Time for a weekend update on our 2017-18 cohort — the largest we’ve had since our first winter four years ago. We’ll start west and work our way east, but it’s a lot of owls.

Ashtabula remains pretty faithful to his general territory near Sanborn, ND, and lately has been spending a lot of time roosting in a grove of mostly dead cottonwoods on a farm about 1.3 miles (2 km) northeast of town, and hunting some wetlands and sloughs just on Sanborn’s outskirts.

Austin and Bancroft are still using intertwined territories on the Buena Vista grasslands in central Wisconsin. Interestingly, this past week Austin has shown a fondness for series of commercial cranberry bogs. (Portage and neighboring Wood counties, where the birds are wintering, are among the highest-producing areas for the crop in Wisconsin, which in turn produces more than 60 percent of the country’s cranberries.) Their paths cross but not (and this is important) at the same times; they are pretty good at avoiding each other.

Farther south, Arlington continues to straddle the boundary of Columbia and Dane counties, just north of Madison. His core activity area remains near Madison Audubon’s Goose Pond Sanctuary and University of Wisconsin Experimental Farm, but he moves as much as 4.7 miles (7.5 km) in the course of a night, covering more than 3,000 acres (1,200 ha).

By contrast Badger, up in Outagamie County, WI, between Appleton and Green Bay, hasn’t used even a third that much space since she was tagged in late December.

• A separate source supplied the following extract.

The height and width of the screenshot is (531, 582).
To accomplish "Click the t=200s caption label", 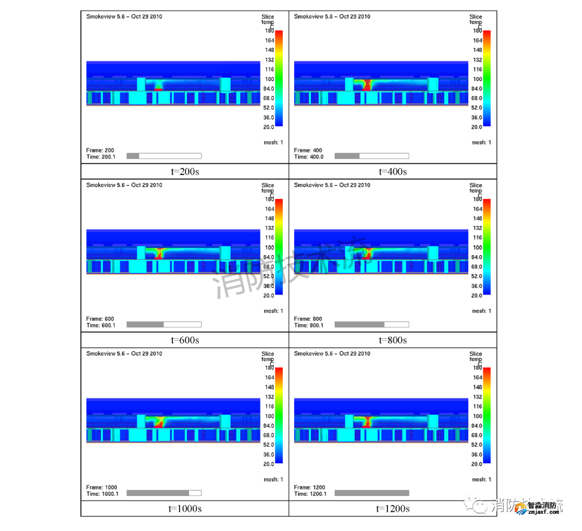I will point(185,172).
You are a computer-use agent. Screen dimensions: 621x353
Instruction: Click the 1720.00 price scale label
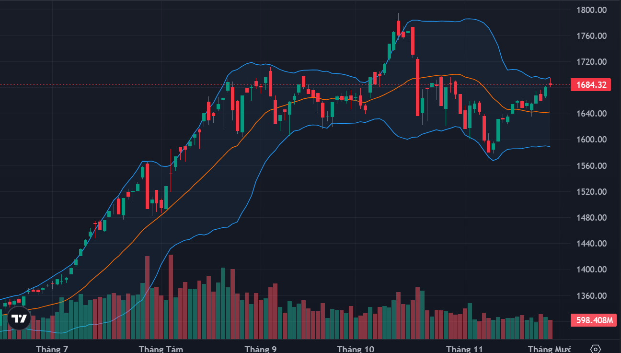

Her usual nightly activity area is more like 150 acres (61 ha), centered on a couple of farms where the hunting must be good.

In the U.P. of Michigan, Pennington and Pickford are giving us a better sense of their movements, a week after being tagged. Pickford, the juvenile female, continues to use almost exactly the same adjacent areas  occupied in the winter of 2014-15 by Whitefish Point and Chippewa, which together total about 250 acres (100 ha). That’s in contrast with Pennington, an adult male, who has moved southwest and northeast of the town of Pickford, shifting as much as 2.8 miles (4.5 km), and using an area thus far that encompasses 1,240 acres (500 ha).

Lake Erie is almost completely frozen this winter, providing plenty of room for Hilton to roam out of cell range. (NOAA CoastWatch)

We hadn’t heard from Sterling in a while, but it appears she’s continuing her check-’em-off-the-list tour of the Great Lakes. Having been tagged on Lake Ontario in late November, she’s swung by Lake Erie, out to Lake Huron, and is now 8 miles (13 km) from Lake Michigan, in farmland just south of Holland, in Allegan County, Michigan. We haven’t heard from our other New York-tagged owl, Hilton, in a few weeks, but given that she’s been hanging out on Lake Erie, I’m not surprised — as recent NOAA satellite imagery makes very clear, the lake is almost completely frozen, and an ice-loving bird like Hilton can stay out of cell range for a long time under such conditions.

No changes from our two Amherst Island owls, Stella and Emerald. Stella’s been hugging the shoreline a bit more, not roosting by day out on Lake Ontario, which may reflect changing ice conditions in the bays around Amherst and Wolfe islands. (Because it is much deeper, Lake Ontario is far slower to freeze up than is Lake Erie, although the inshore waters near Amherst usually do to some extent.)

A bit north of that pair, Hardscrabble remains settled in the Ottawa River Valley near Arnprior, but if you check his map it will only take you through his late April movements — his transmitter is only sending us small bits of backlogged data, and we may have to try something to force the issue and get up to date with his data. Farther east, Chickatawbut is also stationary on her winter territory in the St. Lawrence River valley between Montreal and Quebec City. Nothing this week from Wells.

Sinepuxent is making tracks away from the beach. (©Allen Sklkar)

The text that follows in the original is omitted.